I have a couple of clarifying questions, Bonnie, about what you wrote. Maybe I am just reading it wrong, but I am unclear in one point and confused in another. 🙂 1 – Does your sentence before the “Pros” imply that the author gives a case for believers rightly living in a homosexual relationship? and 2 – I am confused in your “Cons” paragraph about whether his recommendation is to have a mentor of the same sex (which is what I think you said) or the opposite sex (which is what you seem to question the wisdom of). This whole thing is a topic that really interests me; as you know, it has directly touched our family.
Hi! Thanks for commenting.
1) I did word that in a confusing way. The author does not believe that a follower of Jesus can actively engage in a homosexual relationship. I should have said that whether a person is same-sex attracted or opposite-sex attracted, the author believes there are specific ways to live under Jesus.

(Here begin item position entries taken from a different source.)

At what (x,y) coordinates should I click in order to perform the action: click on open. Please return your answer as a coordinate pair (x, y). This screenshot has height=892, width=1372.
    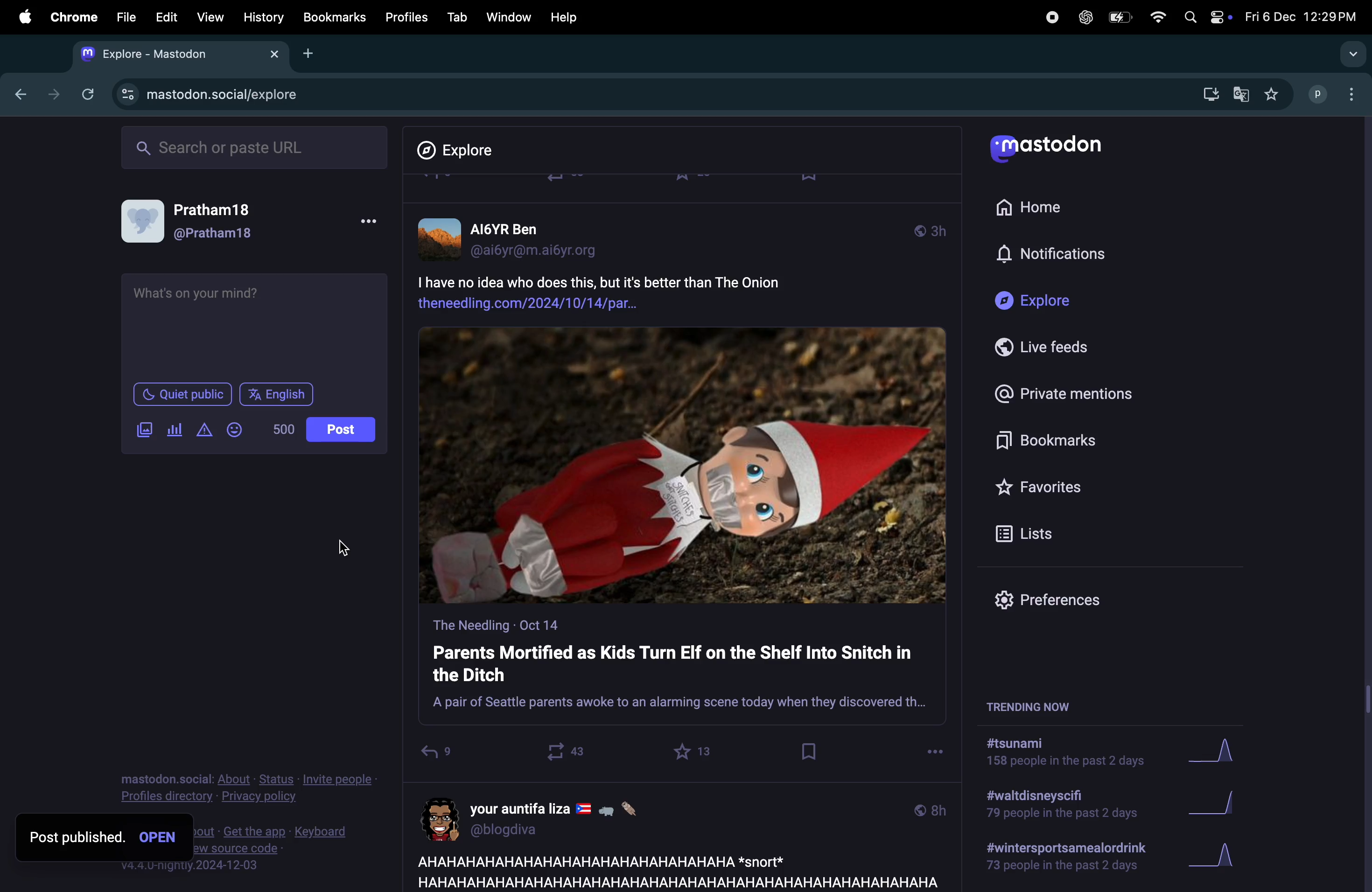
    Looking at the image, I should click on (161, 836).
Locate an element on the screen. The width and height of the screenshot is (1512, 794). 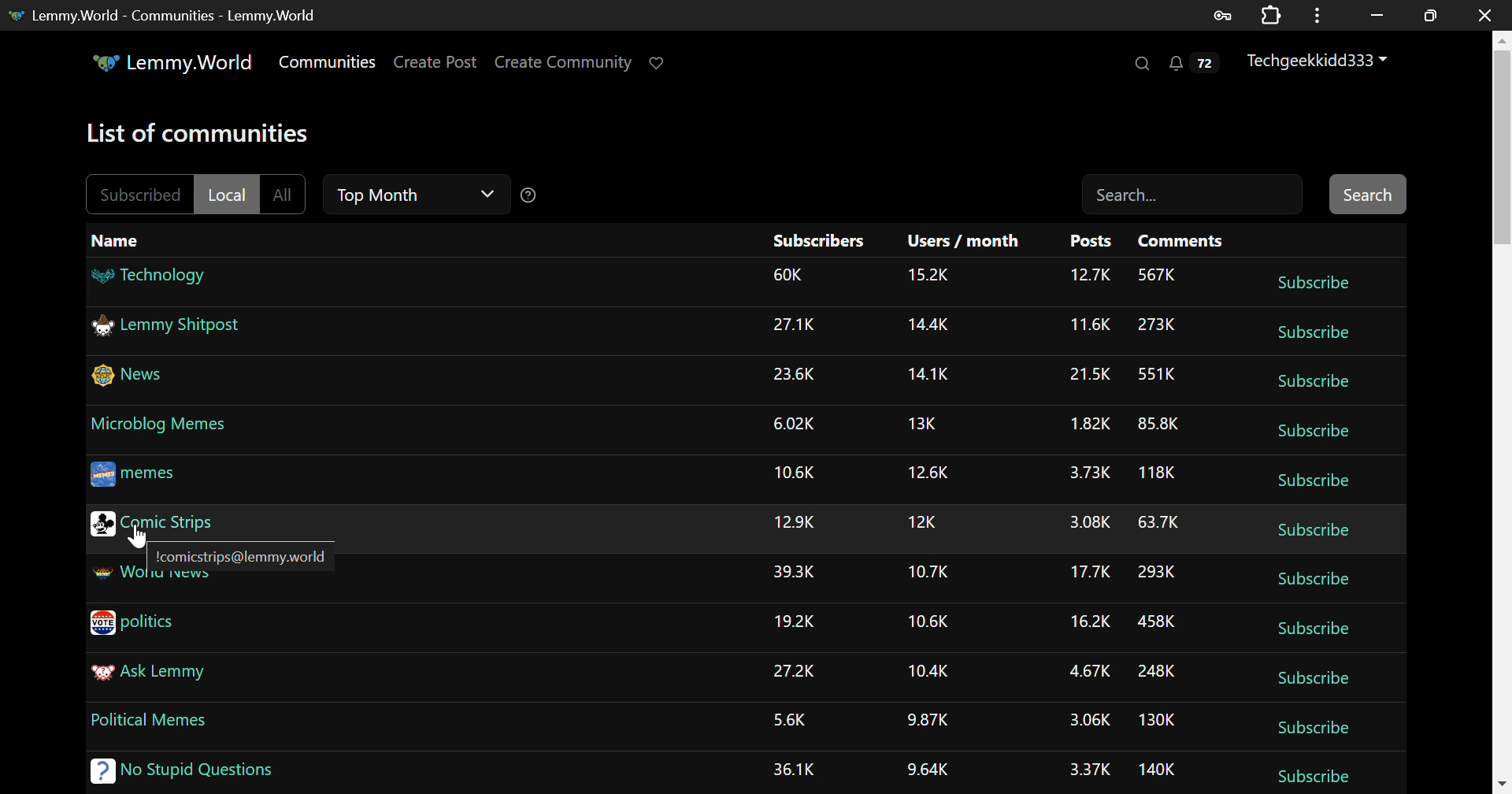
Amount is located at coordinates (1156, 671).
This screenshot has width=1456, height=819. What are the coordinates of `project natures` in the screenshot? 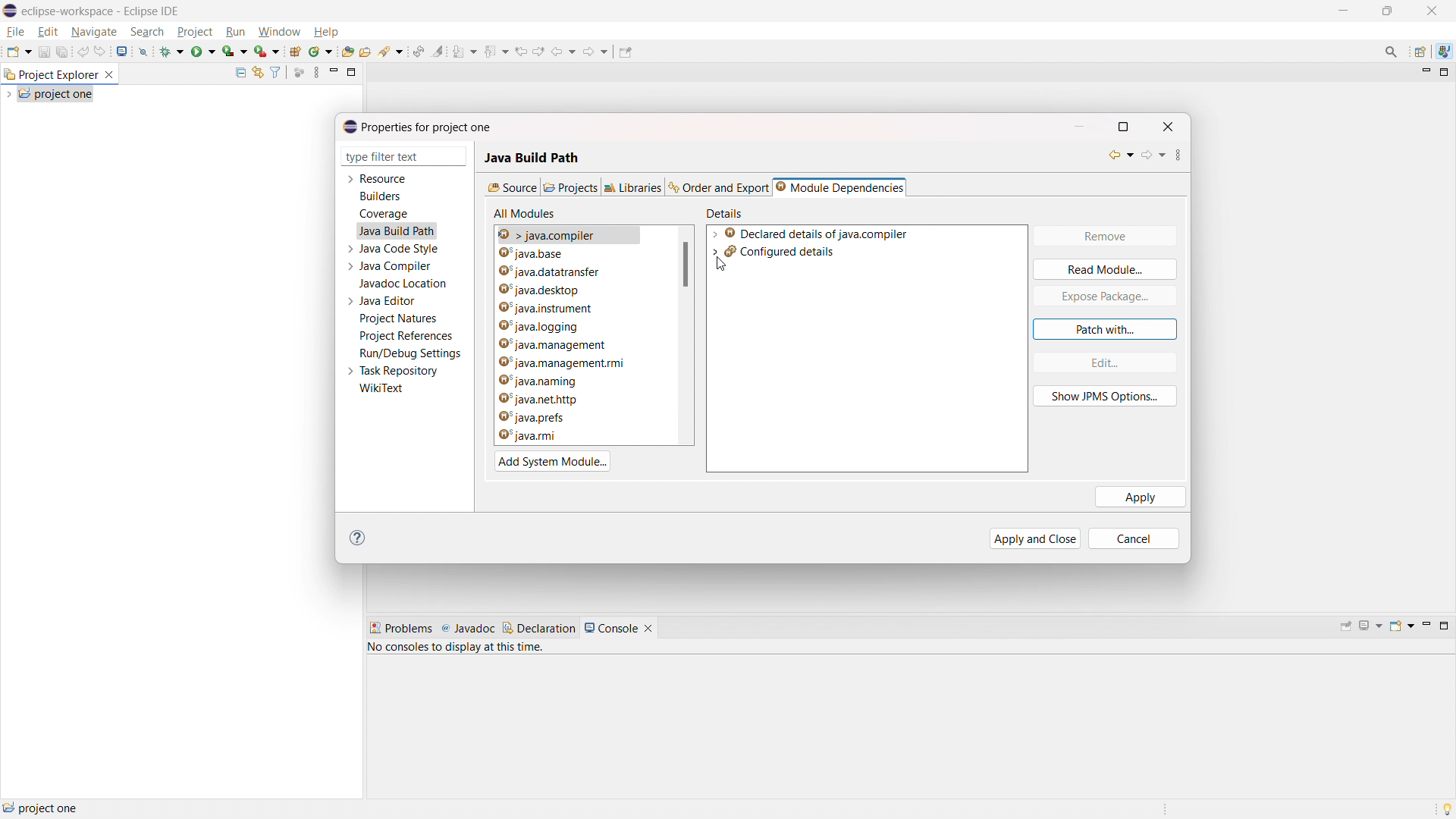 It's located at (399, 318).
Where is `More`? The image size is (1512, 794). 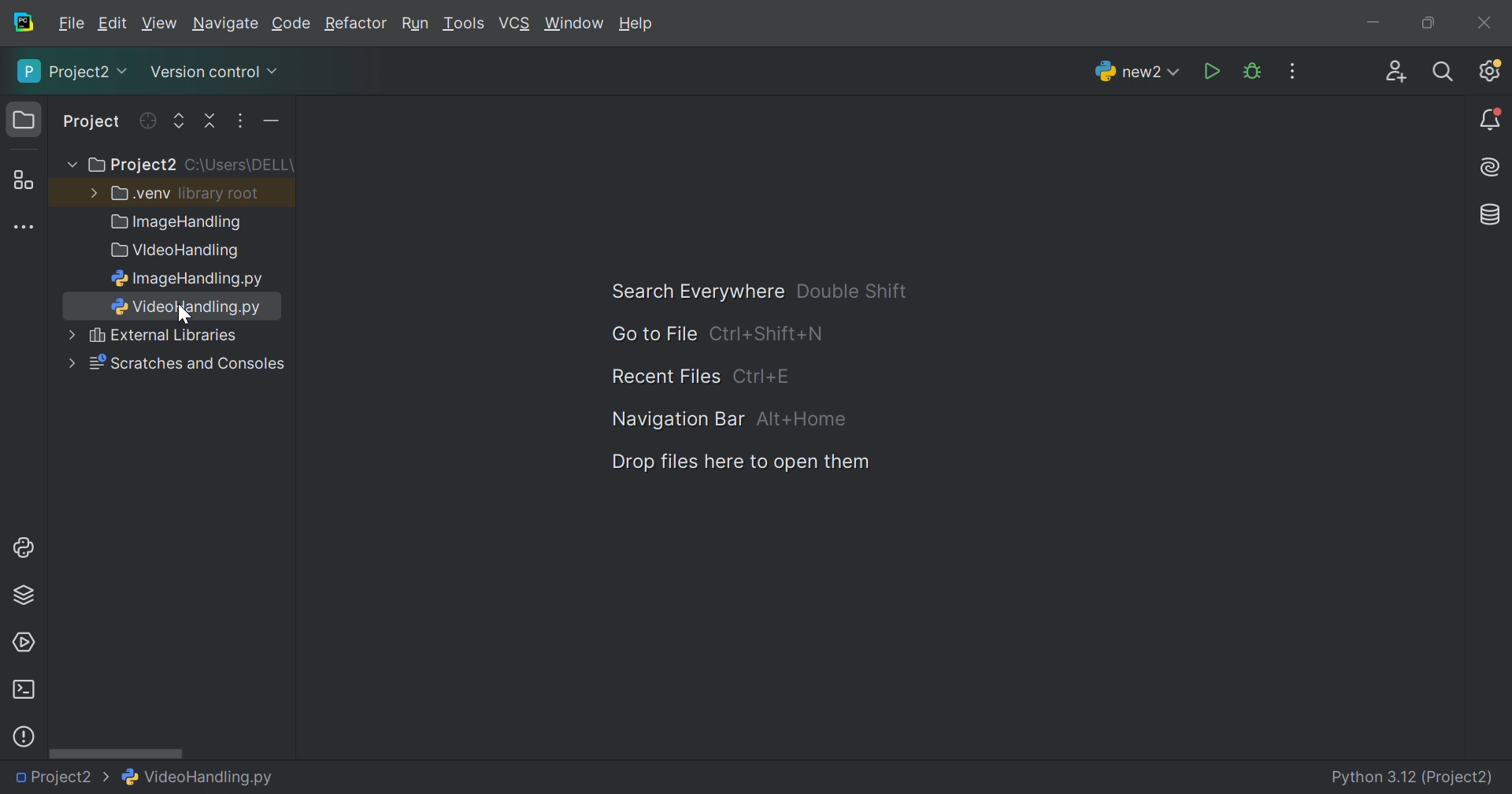 More is located at coordinates (70, 334).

2) The author’s recommendation is that regardless of sexual attraction, a person should be in an opposite-sex mentor relationship. My confusion is in regard to the fact that typically “the church” recommends that women and men not counsel together due to the potential stumbling there as opposite-sex attracted people. If that is accurate, then it seems that it would also be dangerous to require a same-sex attracted person to closely counsel with someone they might be tempted to stumble with. Personally, I do not believe that there ought to be hard and fast rules in either situation, as the Jesus of the Bible is not about one-size-fits-all rules, but about hearts being turned toward God in dynamic relationship with Him. Instead, I think each person, each couple, each counselor, should be walking with the Holy Spirit, follow His prompting as to their own personal struggles and strengths, and take necessary precautions as He leads them.
I wondered if that were what you were questioning about his recommendation. That is something I have never pondered. Worth thinking about.